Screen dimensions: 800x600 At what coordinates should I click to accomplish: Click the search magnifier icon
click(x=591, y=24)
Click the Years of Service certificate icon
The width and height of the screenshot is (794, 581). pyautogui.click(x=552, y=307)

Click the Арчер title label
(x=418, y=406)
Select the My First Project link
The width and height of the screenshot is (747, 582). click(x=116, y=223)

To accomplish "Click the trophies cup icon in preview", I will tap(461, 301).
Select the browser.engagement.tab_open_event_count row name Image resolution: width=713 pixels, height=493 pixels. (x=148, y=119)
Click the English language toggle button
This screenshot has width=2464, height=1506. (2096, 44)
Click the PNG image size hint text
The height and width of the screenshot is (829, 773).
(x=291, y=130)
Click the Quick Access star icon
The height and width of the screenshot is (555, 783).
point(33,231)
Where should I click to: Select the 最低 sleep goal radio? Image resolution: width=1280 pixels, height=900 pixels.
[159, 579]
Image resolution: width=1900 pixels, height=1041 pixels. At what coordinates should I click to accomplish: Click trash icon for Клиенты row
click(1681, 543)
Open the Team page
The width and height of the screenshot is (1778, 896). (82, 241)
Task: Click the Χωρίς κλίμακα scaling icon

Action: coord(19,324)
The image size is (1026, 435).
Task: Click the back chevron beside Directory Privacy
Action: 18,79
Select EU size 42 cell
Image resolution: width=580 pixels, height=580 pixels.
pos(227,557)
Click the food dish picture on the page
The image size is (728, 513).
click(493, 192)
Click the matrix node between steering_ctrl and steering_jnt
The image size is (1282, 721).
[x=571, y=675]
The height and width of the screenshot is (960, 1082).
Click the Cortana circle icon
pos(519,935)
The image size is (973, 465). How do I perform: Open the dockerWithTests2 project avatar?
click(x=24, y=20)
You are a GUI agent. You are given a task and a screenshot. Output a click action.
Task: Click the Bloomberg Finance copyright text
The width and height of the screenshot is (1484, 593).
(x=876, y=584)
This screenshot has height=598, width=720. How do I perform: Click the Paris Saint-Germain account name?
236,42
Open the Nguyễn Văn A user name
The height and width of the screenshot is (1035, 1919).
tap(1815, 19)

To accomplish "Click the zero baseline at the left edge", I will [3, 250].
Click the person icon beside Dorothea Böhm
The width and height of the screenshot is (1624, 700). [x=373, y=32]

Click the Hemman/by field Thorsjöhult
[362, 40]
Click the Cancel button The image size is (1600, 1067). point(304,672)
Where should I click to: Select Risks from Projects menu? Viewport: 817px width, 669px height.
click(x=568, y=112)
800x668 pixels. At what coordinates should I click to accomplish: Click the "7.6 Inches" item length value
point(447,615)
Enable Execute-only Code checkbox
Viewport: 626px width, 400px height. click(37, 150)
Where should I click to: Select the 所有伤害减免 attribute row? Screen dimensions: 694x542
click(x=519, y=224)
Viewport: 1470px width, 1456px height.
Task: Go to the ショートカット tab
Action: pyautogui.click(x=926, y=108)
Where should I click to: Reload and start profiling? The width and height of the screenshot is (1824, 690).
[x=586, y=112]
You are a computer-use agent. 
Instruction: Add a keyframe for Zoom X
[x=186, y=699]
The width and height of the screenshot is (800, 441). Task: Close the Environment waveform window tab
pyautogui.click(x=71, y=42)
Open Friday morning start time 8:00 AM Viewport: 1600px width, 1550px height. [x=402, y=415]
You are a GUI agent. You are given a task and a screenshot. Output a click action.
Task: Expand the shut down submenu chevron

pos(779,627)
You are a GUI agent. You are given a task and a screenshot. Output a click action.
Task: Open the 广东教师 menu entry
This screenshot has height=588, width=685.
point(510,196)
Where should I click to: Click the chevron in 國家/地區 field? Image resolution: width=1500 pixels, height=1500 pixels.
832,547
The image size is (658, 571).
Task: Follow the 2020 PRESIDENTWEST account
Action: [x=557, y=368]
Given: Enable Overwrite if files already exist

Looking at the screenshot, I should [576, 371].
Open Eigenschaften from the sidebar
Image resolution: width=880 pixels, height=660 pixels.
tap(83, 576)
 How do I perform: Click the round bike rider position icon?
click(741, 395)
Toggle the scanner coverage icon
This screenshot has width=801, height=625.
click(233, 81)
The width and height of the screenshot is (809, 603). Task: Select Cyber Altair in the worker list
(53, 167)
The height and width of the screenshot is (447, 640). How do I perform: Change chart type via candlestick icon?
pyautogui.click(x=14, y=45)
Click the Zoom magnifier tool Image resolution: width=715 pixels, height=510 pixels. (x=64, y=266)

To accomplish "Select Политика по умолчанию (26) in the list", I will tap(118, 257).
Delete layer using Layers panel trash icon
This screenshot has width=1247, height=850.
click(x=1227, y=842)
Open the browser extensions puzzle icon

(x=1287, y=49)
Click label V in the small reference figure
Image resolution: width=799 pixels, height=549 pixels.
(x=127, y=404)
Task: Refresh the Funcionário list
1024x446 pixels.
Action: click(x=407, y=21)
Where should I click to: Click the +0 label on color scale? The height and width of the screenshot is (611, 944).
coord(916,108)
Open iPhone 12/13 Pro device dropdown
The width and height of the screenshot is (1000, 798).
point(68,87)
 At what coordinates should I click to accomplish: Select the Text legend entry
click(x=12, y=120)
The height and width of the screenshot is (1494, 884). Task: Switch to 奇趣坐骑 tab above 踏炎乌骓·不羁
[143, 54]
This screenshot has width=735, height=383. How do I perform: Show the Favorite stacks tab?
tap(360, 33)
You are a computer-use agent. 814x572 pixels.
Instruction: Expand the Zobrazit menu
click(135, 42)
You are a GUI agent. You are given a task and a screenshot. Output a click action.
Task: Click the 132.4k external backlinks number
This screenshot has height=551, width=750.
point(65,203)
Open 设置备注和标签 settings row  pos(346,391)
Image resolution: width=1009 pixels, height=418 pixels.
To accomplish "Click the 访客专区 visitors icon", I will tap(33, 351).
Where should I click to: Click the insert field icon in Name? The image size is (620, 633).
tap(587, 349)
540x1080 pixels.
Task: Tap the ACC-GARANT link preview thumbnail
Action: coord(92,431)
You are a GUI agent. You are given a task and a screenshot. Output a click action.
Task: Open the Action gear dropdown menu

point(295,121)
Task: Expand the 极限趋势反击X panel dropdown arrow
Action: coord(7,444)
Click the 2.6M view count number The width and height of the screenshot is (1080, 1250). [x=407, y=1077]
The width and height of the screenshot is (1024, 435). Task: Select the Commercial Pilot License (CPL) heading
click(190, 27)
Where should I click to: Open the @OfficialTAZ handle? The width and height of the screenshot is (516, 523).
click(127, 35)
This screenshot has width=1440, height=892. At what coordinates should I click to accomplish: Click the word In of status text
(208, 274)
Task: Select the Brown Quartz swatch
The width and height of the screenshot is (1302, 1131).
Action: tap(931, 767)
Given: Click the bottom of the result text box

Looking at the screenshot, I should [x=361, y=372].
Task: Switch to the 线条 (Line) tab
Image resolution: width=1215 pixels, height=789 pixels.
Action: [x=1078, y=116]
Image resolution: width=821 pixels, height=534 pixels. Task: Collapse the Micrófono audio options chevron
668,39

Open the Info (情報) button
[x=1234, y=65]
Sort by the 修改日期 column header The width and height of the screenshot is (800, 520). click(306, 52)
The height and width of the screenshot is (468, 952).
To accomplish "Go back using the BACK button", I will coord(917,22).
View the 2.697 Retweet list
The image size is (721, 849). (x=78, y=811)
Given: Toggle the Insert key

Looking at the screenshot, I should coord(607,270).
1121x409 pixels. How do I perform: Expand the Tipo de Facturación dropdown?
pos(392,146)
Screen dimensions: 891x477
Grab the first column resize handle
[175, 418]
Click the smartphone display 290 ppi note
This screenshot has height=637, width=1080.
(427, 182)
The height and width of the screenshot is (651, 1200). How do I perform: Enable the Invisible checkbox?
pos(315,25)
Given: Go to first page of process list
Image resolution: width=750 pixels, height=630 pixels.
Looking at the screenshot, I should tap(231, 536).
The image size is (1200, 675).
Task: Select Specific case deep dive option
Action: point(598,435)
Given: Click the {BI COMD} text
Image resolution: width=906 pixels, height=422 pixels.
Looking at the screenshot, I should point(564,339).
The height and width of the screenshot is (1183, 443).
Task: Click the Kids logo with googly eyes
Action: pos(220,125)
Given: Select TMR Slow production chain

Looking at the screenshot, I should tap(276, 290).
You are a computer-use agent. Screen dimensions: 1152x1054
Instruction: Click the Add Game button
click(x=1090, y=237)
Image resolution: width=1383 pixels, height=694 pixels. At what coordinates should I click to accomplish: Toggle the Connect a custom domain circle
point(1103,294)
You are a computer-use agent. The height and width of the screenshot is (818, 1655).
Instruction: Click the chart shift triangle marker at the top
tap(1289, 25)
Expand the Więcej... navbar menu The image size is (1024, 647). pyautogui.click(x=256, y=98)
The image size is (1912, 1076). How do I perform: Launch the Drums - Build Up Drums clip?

════

**What you have to do:** Lines with the word "will" in them are the answer; report each one from the data.

**Result:**
To accomplish "Click the trophies cup icon in preview", I will tap(461, 301).
To accomplish "Click the zero baseline at the left edge", I will [3, 250].
To accomplish "Select Политика по умолчанию (26) in the list", I will tap(118, 257).
To accomplish "Click the 访客专区 visitors icon", I will tap(33, 351).
To accomplish "Go back using the BACK button", I will coord(917,22).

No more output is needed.